Confidential, Philadelphia, PA

Audit Associate

Responsibilities:

• Performed end-to-end information systems compliance testing that included assessing risk and formal reporting of risk internal and external to the enterprise.
• Worked on the Vendor Risk Management requirements to make sure due diligence and compliance assessment activities are carried out prior to vendor onboarding.
• Classified the list of vendors into risk based categories and determined the appropriate risk assessments applicable to each vendor.
• Participated in PCI DSS requirements review to assess the overall level of compliance within the organization.
• Analyzed IT assets and business processes that aided in payment card processing for vulnerabilities that could expose credit card data
• Participated in the contingency planning sessions, for disaster recovery, risk management and business recovery.
• Maintained the: backup & recovery operations, DR procedures and test reports to present to senior management.

Confidential, Philadelphia, PA

IT Risk Assurance Associate

Responsibilities:

• Involved in SOX compliance activities such as assessing the adequacy and effectiveness of organizational internal controls.
• Evaluated the entity level controls which correspond to the COSO framework.
• Used IBM Guardium to monitor organizational database and set up alerts and policies to notify in the case of a policy breach.
• Reviewed the documented control procedures with risk assessments along with aiding in the creation of operational risk policies.
• Participated in developing project initiation documents such as charters, plans, and execution reports.
• Participated in the design, implementation and assessments of internal controls, process flows and process descriptions.
• Assessed operational activities including user access management, network security and infrastructure operations.
• Worked with multiple business groups to establish and define user access controls based.

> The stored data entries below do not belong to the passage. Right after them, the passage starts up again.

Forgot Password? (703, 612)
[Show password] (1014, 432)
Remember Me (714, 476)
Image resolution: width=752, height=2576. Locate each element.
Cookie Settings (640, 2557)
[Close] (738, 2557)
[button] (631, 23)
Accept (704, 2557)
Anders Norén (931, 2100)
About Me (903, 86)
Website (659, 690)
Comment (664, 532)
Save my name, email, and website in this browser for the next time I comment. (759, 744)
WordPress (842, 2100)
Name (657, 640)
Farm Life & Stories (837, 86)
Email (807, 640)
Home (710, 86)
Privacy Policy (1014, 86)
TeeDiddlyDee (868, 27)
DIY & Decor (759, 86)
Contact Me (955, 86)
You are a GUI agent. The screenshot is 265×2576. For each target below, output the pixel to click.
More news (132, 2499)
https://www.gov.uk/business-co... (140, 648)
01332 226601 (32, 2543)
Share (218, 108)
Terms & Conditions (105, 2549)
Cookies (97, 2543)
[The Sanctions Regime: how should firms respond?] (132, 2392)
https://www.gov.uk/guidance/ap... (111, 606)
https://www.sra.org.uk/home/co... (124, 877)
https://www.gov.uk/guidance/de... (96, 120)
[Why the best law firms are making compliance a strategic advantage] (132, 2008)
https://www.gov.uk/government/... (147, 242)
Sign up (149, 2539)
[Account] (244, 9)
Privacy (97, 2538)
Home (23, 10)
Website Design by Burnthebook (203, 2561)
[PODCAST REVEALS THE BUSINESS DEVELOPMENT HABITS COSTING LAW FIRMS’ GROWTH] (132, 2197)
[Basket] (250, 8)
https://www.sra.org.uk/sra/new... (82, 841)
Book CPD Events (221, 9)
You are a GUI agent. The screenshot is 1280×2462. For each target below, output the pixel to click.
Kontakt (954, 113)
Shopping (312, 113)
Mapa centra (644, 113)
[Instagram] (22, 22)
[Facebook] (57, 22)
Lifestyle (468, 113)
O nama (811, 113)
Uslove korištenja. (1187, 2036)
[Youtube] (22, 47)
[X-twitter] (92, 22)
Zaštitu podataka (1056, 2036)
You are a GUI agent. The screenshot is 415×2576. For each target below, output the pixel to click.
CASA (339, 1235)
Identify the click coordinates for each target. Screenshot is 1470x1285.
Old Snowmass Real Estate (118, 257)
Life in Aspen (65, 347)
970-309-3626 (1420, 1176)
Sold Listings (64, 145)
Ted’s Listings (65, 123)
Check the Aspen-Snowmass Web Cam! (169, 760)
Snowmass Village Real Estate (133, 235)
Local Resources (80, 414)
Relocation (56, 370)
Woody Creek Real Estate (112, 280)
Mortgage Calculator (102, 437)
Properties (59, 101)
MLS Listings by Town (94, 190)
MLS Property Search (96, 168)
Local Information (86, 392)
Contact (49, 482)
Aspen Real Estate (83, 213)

Confidential, Philadelphia, PA

Business Analyst

Responsibilities:

• Worked cross functionally to ensure that development, implementation and coordination of testing approaches are meeting the business needs.
• Involved in creating required business documents such as project scope, Swimlane process, Data flow diagrams and Activity diagram.
• Interviewed SME’s to record requirements and processes that need to be reviewed.
• Managed all the requirements in MS Applications, making sure the documents were easily accessible to the team members.
• Performed reviews of controls and reviews of quality for financial systems development and enhancements that undergo the Systems Development Life Cycle (SDLC)
• Analyzed and documented client’s business requirement and processes.